ONNX Runtime performing worse than PyTorch on BERT CPU Inference

salimmj commented 4 years ago

Describe the bug

I run this notebook on my machine and I can not replicate the performance improvement results.

System information Macbook Pro:

OS Platform and Distribution (e.g., Linux Ubuntu 16.04): 2.6 GHz 6-Core Intel Core i7 EC2 Instance:
OS Platform and Distribution (e.g., Linux Ubuntu 16.04): Intel(R) Xeon(R) Platinum 8175M CPU @ 2.50GHz
ONNX Runtime installed from (source or binary): binary
ONNX Runtime version: 1.3.0
Python version: 3.6.8

To Reproduce

Run this notebook https://github.com/microsoft/onnxruntime/blob/master/onnxruntime/python/tools/transformers/notebooks/PyTorch_Bert-Squad_OnnxRuntime_CPU.ipynb

Expected behavior I expected results similar to the ones cached in the notebook:

PyTorch : 198.99 ms
ONNX : 176.96 ms
ONNX best model after grid search: 84.73 ms (with OMP_NUM_THREAD = 12, intra_num_threads = 1)
ONNX worse model: 306.75 ms (with OMP_NUM_THREAD = 1, intra_num_threads = 1)

But on my Mac I got:

PyTorch : 106.82 ms
ONNX : 265.84 ms
ONNX best model after grid search: 234.48 ms (with OMP_NUM_THREAD = 12, intra_num_threads = 1)
ONNX worse model: 273.45 ms (with OMP_NUM_THREAD = 1, intra_num_threads = 1)

And on EC2 :

PyTorch : 137.08 ms
ONNX : 189.88 ms
ONNX best model after grid search: 175.70 ms (with OMP_NUM_THREAD = 4, intra_num_threads = 1)
ONNX worse model: 267.25 ms (with OMP_NUM_THREAD = 1, intra_num_threads = 1)

Thanks in advance!

cc: @tianleiwu

tianleiwu commented 4 years ago

@fs-eire to help run the notebook in Macbook to see whether it could reproduce the issue.

salimmj commented 4 years ago

Additional note: ONNX performs slightly better than PyTorch (by ~5-10%) when intra_num_threads is unspecified.

tianleiwu commented 4 years ago

@salimmj, thanks for reporting the issue.

@fs-eire reproduced the issue in one mac notebook. It seems that onnxruntime is not built with openmp (looks like an issue of mac build pipeline).

The best setting for BERT on onnxruntime 1.3.0 and 1.4.0 for Mac: intra_num_threads = (unspecified, or number of physical/logical cores) and no need to set OMP_NUM_THREAD.

I'll update the notebook so that it could also get expected results on Mac.

salimmj commented 4 years ago

Thanks for looking into this. I also got better benchmarking results with intra_num_threads unspecified.

OMP_NUM_THREAD=1 is desirable when optimizing for overall throughput with multiple gRPC workers.

I will test this on EC2 with intra_num_threads unspecified to check that the issue is only on mac and comment the results.

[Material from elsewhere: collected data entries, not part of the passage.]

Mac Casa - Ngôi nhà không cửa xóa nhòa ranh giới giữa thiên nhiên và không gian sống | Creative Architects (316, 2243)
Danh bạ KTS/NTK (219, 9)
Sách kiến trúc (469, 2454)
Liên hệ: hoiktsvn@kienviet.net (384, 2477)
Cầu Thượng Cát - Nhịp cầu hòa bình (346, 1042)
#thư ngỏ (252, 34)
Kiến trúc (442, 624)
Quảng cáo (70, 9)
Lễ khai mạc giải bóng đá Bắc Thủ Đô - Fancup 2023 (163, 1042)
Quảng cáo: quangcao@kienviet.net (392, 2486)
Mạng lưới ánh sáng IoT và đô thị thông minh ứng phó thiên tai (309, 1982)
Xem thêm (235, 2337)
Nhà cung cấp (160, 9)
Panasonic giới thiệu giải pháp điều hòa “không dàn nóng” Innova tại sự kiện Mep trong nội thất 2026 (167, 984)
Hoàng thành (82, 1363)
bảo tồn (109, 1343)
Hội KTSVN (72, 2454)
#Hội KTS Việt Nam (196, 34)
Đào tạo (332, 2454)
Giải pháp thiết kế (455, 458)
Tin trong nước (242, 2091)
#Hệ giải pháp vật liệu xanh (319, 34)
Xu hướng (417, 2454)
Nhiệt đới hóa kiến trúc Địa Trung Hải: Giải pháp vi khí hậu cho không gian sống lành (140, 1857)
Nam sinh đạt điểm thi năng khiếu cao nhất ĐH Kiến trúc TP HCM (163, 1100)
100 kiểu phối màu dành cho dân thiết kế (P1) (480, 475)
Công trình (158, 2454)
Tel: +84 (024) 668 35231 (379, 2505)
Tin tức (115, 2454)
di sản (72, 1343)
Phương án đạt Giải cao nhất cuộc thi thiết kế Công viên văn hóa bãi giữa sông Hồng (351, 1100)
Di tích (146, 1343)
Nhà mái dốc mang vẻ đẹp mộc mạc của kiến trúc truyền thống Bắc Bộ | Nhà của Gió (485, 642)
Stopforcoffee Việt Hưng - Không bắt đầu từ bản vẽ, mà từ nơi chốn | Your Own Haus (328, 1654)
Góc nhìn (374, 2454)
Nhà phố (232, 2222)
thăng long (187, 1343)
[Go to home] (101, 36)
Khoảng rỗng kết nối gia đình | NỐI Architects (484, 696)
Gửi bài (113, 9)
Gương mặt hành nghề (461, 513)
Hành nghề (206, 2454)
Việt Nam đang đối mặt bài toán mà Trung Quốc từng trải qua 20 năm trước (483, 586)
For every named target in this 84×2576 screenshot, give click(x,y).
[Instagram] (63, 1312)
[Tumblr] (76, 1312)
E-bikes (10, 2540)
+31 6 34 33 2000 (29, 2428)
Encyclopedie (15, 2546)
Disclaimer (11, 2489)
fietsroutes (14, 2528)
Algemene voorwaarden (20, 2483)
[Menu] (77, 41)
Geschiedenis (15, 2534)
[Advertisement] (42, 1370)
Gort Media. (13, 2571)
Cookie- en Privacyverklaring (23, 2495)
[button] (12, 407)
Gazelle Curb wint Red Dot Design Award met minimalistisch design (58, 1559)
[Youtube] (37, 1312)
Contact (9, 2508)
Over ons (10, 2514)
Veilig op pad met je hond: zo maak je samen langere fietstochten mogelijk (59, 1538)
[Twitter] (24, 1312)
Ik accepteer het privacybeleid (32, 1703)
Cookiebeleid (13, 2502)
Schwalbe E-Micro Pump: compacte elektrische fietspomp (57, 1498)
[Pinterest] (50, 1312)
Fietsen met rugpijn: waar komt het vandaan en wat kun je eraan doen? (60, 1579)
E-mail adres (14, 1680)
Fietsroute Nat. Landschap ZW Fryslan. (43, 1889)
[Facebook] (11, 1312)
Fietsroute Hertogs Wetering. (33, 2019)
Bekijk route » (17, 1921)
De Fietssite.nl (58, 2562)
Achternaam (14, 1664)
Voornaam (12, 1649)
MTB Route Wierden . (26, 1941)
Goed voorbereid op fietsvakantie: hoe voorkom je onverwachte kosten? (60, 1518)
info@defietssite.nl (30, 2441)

fs-eire commented 4 years ago

Merged PR #4774. However this change will not apply to published packages. Need local build to reflect the change or wait for the next release.

slevental commented 3 years ago

Could anyone provide some details on how OpenMP improves performance vs threadpools that are used by default? I'm curious because Java API doesn't have openmp enabled in the native build, does it make sense to use OpenMP to improve throughput or tuning threadpools with intra/inter threads should be enought to achieve similar numbers?

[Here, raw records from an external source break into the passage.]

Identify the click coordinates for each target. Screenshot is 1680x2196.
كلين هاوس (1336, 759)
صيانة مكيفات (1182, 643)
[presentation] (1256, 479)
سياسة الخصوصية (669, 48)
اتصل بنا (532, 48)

tianleiwu commented 3 years ago

@slevental, the internal thread pools could achieve similar performance on most models we tested. OpenMP is slightly better on transformers (like BERT) models. Probably it is because we have tuned the optimization of BERT for OpenMP.

guotong1988 commented 3 years ago

What is the conclusion?

guotong1988 commented 3 years ago

Could anyone provide some details on how OpenMP improves performance vs threadpools that are used by default? I'm curious because Java API doesn't have openmp enabled in the native build, does it make sense to use OpenMP to improve throughput or tuning threadpools with intra/inter threads should be enought to achieve similar numbers?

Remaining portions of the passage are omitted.